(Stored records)
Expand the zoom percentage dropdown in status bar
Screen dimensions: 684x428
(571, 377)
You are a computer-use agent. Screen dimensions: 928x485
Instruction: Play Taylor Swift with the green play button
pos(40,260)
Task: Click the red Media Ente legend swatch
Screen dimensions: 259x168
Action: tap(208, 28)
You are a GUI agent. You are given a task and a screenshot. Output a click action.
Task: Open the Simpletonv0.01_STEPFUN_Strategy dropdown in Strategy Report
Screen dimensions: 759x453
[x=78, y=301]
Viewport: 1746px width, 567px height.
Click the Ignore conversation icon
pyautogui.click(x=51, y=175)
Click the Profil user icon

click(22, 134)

What is required -> Within the data above, how many lines contain "agent"? Respond with the tally alone.

Response to this exercise -> 2